- [YOUR GOAL]: Report each line in the items below that contains the word "screenshot", copying the whole line.

- [SOURCE RECORDS]:
------------------------------------

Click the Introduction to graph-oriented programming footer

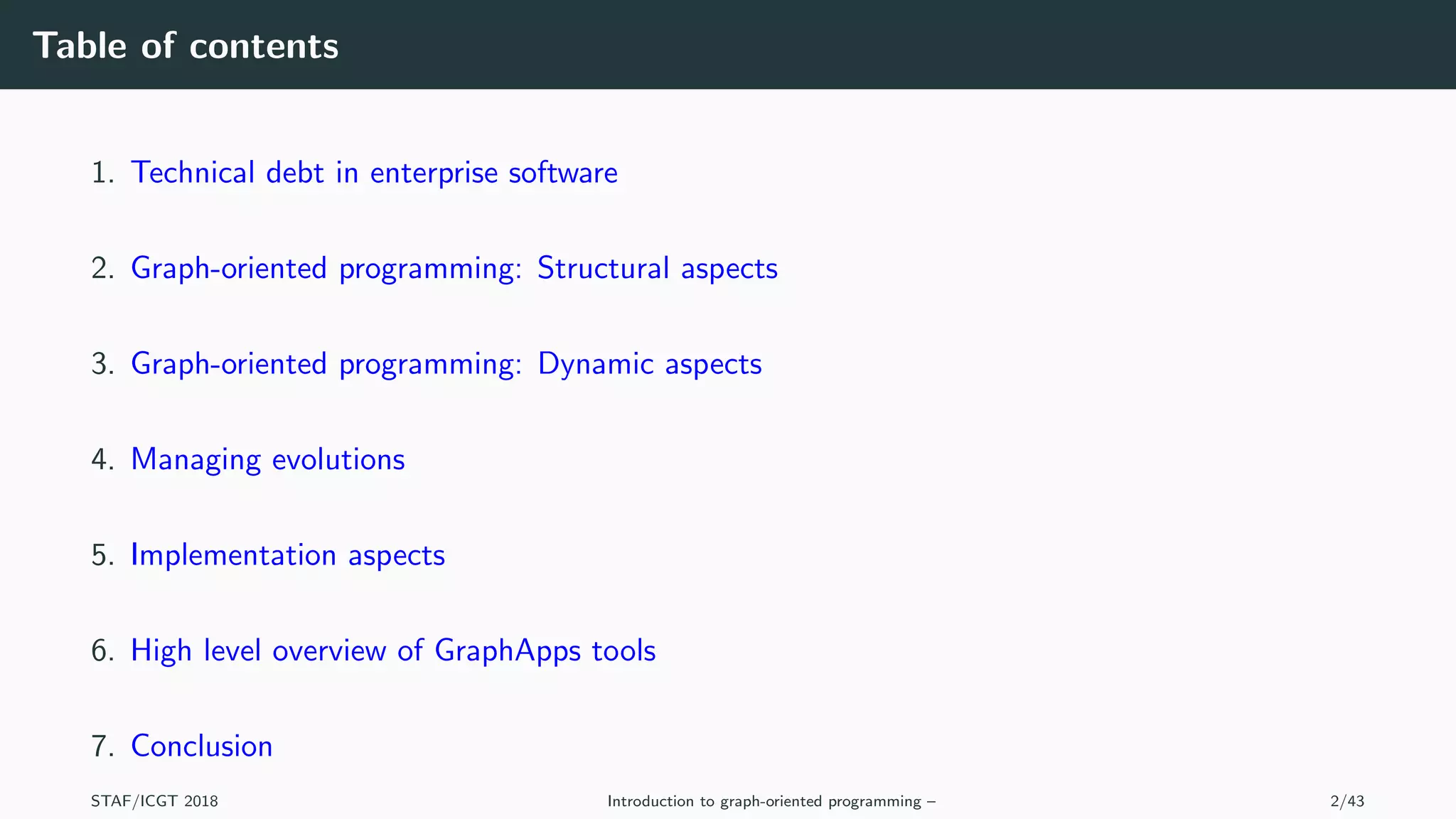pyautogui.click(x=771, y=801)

------------------------------------

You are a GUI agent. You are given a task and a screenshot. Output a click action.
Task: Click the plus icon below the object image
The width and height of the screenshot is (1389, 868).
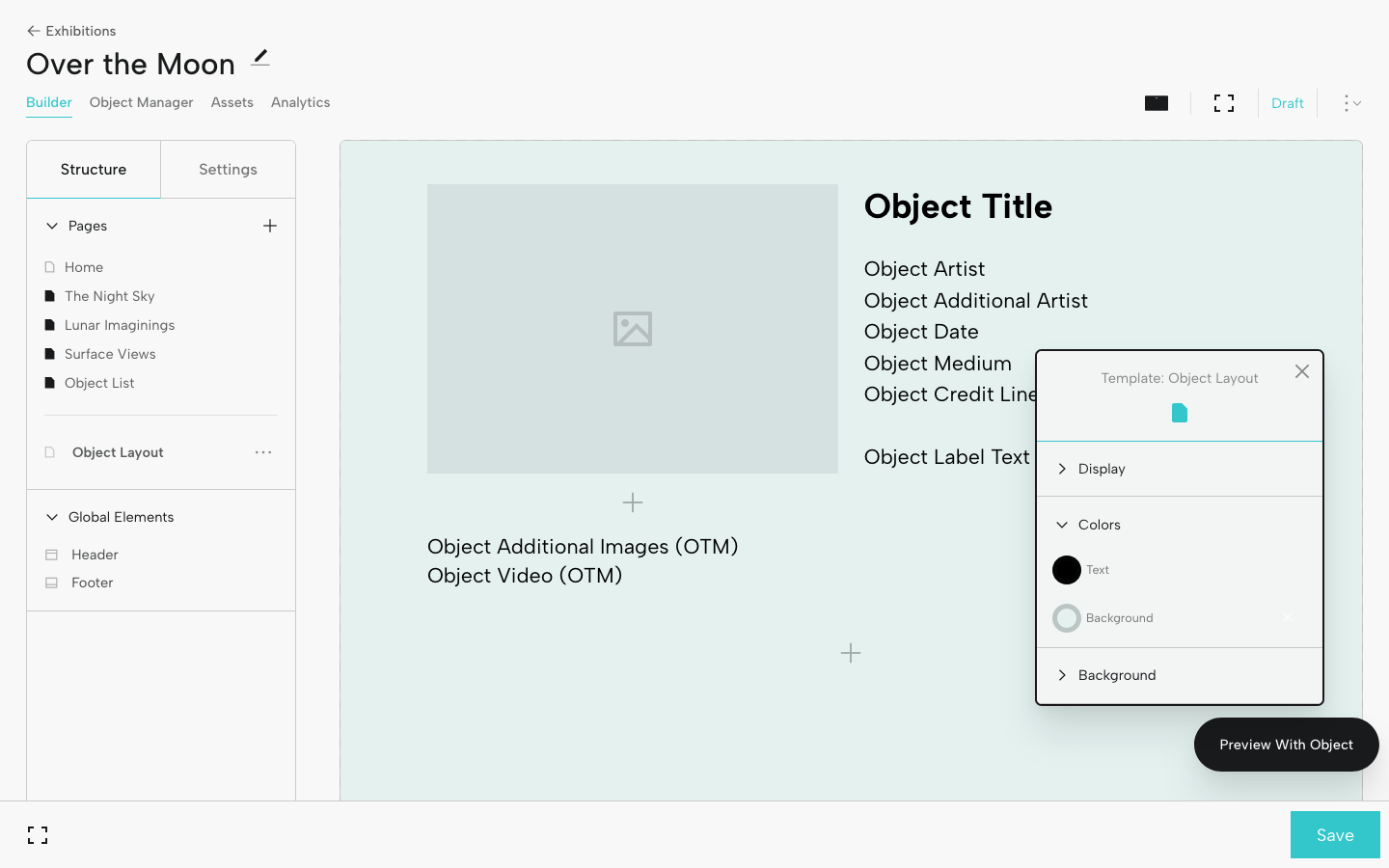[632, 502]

------------------------------------

- [TASK RESULT]:
You are a GUI agent. You are given a task and a screenshot. Output a click action.
The width and height of the screenshot is (1389, 868).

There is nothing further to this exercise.